Tenet spoke at a hearing by the House and Senate intelligence committees examining what intelligence agencies did right and wrong before Sept. 11. But many lawmakers focused on the future: How likely is another attack and how prepared are U.S. officials to respond to it?
FBI Director Robert Mueller offered few assurances that future attacks could be thwarted.
``I have a hard time telling the country that you should be comfortable, that we've covered all the bases, in the wake of what we saw they were able to accomplish on Sept. 11,'' Mueller told the House and Senate Intelligence committees Thursday.
Mueller said the FBI is focusing on the threat of terrorists who would use military action against Iraq as a pretext to strike. But he said an attack as meticulously planned and executed as the Sept. 11 hijackings would be hard to stop.
At Thursday's hearing, Tenet offered his most detailed public accounting to date of what the CIA did to stop Osama bin Laden's terrorist network before Sept. 11. He said his agency has saved thousands of lives by successfully stopping terrorist attacks, but acknowledged some mistakes were made.
Tenet said the CIA was convinced months before the Sept. 11 hijackings that bin Laden was plotting to kill large numbers of Americans, but the intelligence available was ``maddeningly short'' of details.
``The most ominous reporting hinting at something large was also the most vague,'' he said.
The session was the last of five weeks of public hearings, part of the committees' inquiry into intelligence failures leading up to the attacks. A final report will be issued in coming months.
Tenet, Mueller and National Security Agency Director Lt. Gen. Michael Hayden rejected criticism by inquiry staff that U.S. counterterrorism efforts were hampered by a failure to share information and that they hadn't made fighting terrorism a high enough priority before the attacks.
Tenet highlighted agency successes, many of them long secret, including the thwarting of planned attacks in Yemen, Jordan and elsewhere in the Middle East.
Tenet also said the CIA lost 18 percent of its budget and 16 percent of its personnel in post-Cold War cutbacks.
But even before he spoke, Rep. Nancy Pelosi, the Democratic Whip from California, said: ``It's not enough to say we didn't have enough money or enough people. No one does. That's always the case.
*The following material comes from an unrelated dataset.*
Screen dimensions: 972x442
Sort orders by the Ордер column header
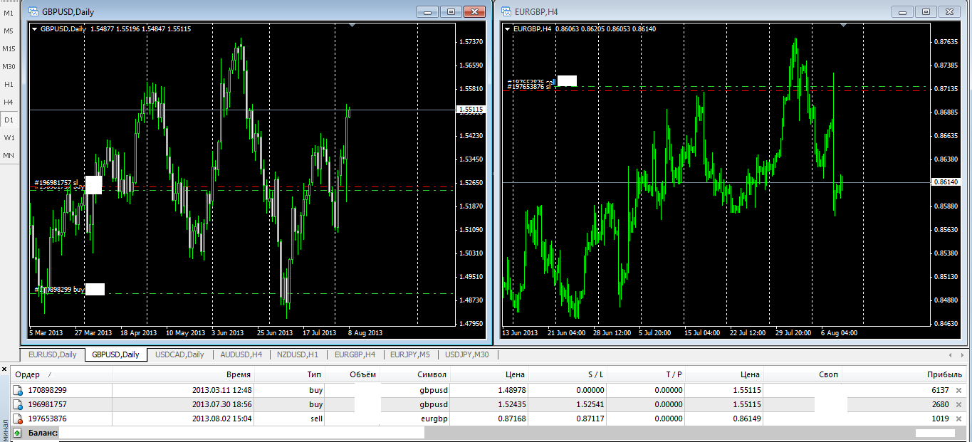(x=28, y=374)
It's about establishing priorities.''
Tenet also clashed with the committees in an area in which he admitted mistakes: the CIA's failure to put two future Sept. 11 hijackers on watch lists preventing their entry into the United States after they were first associated with al-Qaida, in early 2000. They weren't placed on the lists until a few weeks before the attacks.
Tenet said the CIA had alerted the FBI in January 2000 that one of the hijackers, Khalid al-Mihdhar, had a U.S. visa; the inquiry staff director said no evidence has been found showing the FBI was told about the visa.
After Tenet said that apparently no one at CIA headquarters had read a cable that said al-Mihdhar had flown to Los Angeles, Sen. Carl Levin, D-Mich., asked if that was a mistake.
"Yes. Of course. In hindsight,'' Tenet responded.